Heart Disease and Hypertrophic Cardiomyopathy

What Is Hypertrophic Cardiomyopathy?

Hypertrophic cardiomyopathy (HCM) is associated with thickening of the heart muscle, most commonly at the septum between the ventricles, below the aortic valve. This may lead to stiffening of the walls of the heart and abnormal aortic and mitral heart valve function, both of which may impede normal blood flow out of the heart.

What Are the Symptoms of Hypertrophic Cardiomyopathy?

Many people with HCM have no symptoms or only minor symptoms, and live a normal life.

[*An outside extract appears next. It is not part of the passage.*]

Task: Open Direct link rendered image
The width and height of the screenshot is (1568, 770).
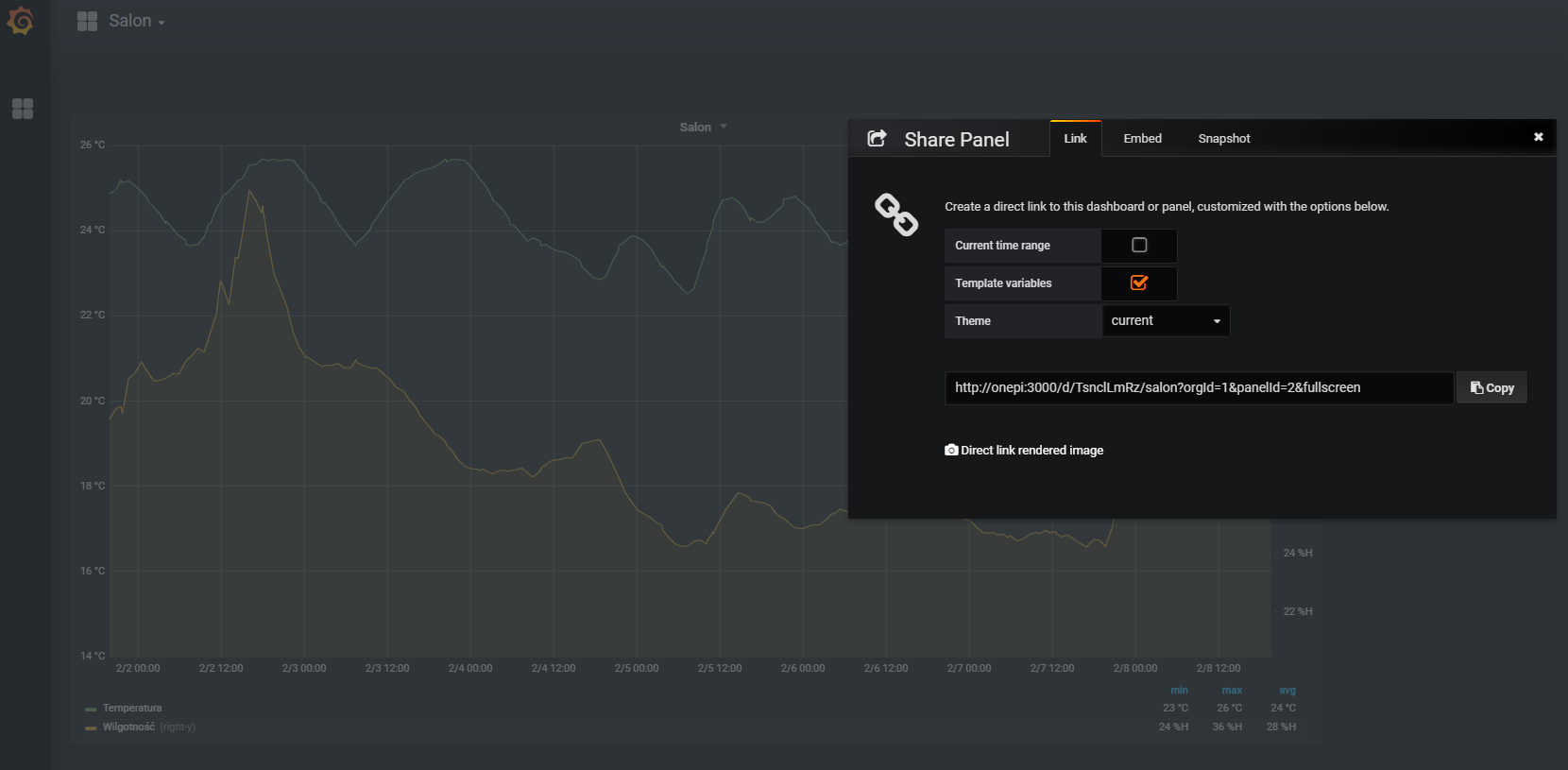Action: [1031, 451]
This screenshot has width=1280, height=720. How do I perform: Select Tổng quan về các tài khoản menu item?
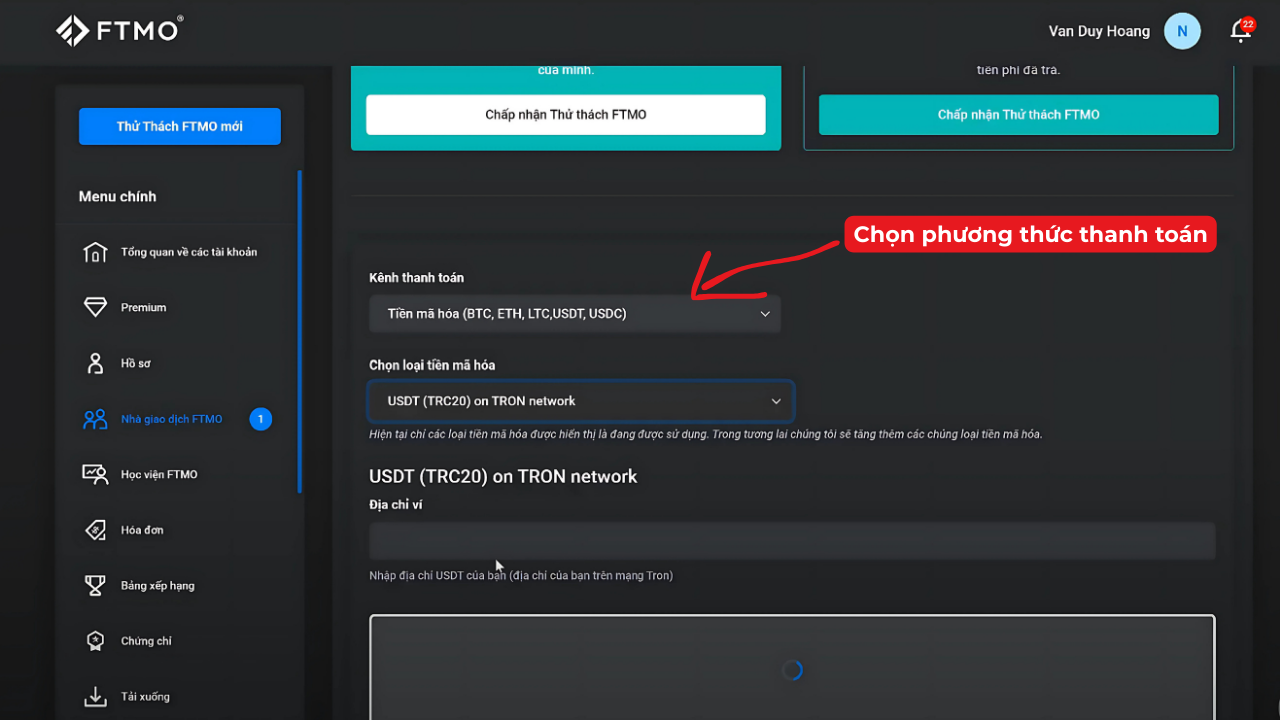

Other people develop symptoms, which progress and worsen as heart function worsens.

Symptoms of HCM can occur at any age and may include:

  • Chest painor pressure (occurs usually with exercise or physical activity, but can also occur with rest or after meals)
  • Shortness of breath (dyspnea), especially with exertion
  • Fatigue (feeling overly tired)
  • Fainting (caused by irregular heart rhythms, abnormal responses of the blood vessels during exercise, or no cause may be found)
  • Palpitations (fluttering in the chest) due to abnormal heart rhythms (arrhythmias), such as atrial fibrillation or ventricular tachycardia
  • Sudden death (occurs in a small number of patients with HCM)

What Causes Hypertrophic Cardiomyopathy?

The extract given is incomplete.